Revision as of 14:48, 7 November 2010

Problem 15

For how many ordered triples $(x,y,z)$ of nonnegative integers less than $20$ are there exactly two distinct elements in the set $\{i^x, (1+i)^y, z\}$, where $i=\sqrt{-1}$?

$\textbf{(A)}\ 149 \qquad \textbf{(B)}\ 205 \qquad \textbf{(C)}\ 215 \qquad \textbf{(D)}\ 225 \qquad \textbf{(E)}\ 235$

Solution

We have either $i^{x}=(1+i)^{y}\neq z$, $i^{x}=z\neq(1+i)^{y}$, or $(1+i)^{y}=z\neq i^x$.

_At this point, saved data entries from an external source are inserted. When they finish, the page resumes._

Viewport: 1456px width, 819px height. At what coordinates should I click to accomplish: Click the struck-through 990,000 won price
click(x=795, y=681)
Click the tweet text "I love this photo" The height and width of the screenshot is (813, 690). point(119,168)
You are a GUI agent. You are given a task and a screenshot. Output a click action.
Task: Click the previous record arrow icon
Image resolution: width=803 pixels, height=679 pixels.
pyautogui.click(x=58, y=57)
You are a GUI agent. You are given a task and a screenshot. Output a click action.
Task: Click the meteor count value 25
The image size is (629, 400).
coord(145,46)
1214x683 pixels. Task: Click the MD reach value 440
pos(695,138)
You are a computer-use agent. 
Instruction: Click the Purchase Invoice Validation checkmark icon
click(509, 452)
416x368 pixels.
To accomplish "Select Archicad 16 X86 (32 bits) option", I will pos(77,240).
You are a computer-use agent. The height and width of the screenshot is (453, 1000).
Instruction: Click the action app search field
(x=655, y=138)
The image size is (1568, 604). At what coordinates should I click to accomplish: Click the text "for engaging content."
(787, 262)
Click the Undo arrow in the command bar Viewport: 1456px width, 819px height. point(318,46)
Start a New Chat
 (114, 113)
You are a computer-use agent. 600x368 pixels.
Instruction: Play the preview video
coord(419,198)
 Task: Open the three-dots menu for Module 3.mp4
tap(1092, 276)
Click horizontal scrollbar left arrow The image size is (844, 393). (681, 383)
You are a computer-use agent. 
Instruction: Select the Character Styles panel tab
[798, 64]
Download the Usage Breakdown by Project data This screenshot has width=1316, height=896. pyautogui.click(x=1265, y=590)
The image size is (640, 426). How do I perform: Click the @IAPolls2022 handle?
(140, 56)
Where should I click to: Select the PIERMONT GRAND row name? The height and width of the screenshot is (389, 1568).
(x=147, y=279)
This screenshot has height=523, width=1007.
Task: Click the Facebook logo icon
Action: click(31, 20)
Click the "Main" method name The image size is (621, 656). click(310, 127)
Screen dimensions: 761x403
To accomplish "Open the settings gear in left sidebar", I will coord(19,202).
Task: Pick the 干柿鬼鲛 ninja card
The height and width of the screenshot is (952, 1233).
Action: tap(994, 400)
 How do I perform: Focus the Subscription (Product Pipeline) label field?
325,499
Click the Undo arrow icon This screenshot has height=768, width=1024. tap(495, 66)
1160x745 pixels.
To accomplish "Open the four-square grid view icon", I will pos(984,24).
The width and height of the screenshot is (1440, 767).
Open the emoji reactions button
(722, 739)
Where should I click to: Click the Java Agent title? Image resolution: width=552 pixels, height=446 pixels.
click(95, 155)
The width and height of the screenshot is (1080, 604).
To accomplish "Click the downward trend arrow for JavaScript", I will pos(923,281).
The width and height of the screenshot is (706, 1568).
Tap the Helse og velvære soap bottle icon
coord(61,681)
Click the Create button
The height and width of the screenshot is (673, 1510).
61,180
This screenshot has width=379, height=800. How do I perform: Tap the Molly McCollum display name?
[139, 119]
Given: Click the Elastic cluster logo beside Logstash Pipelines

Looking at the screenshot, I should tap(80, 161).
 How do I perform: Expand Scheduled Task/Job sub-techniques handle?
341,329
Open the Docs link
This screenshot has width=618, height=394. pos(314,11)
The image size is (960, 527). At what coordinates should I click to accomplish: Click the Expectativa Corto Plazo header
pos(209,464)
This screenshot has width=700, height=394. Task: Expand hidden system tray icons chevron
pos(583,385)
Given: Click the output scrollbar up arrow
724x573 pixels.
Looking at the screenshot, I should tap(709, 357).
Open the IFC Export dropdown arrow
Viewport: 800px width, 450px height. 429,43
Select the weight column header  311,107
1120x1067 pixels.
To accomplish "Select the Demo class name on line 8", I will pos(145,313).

For $i^{x}=(1+i)^{y}$, this only occurs at $1$. $(1+i)^{y}=1$ has only one solution, $i^{x}=1$ has five solutions between zero and nineteen, and $z\neq 1$ has nineteen integer solutions between zero and nineteen. So for $i^{x}=(1+i)^{y}\neq z$, we have $5\times 1\times 19=95$ ordered pairs.

For $i^{x}=z\neq(1+i)^{y}$, again this only occurs at $1$. $(1+i)^{y}\neq 1$ has nineteen solutions, $i^{x}=1$ has five solutions, and $z=1$ has one solution, so again we have $5\times 1\times 19=95$ ordered pairs.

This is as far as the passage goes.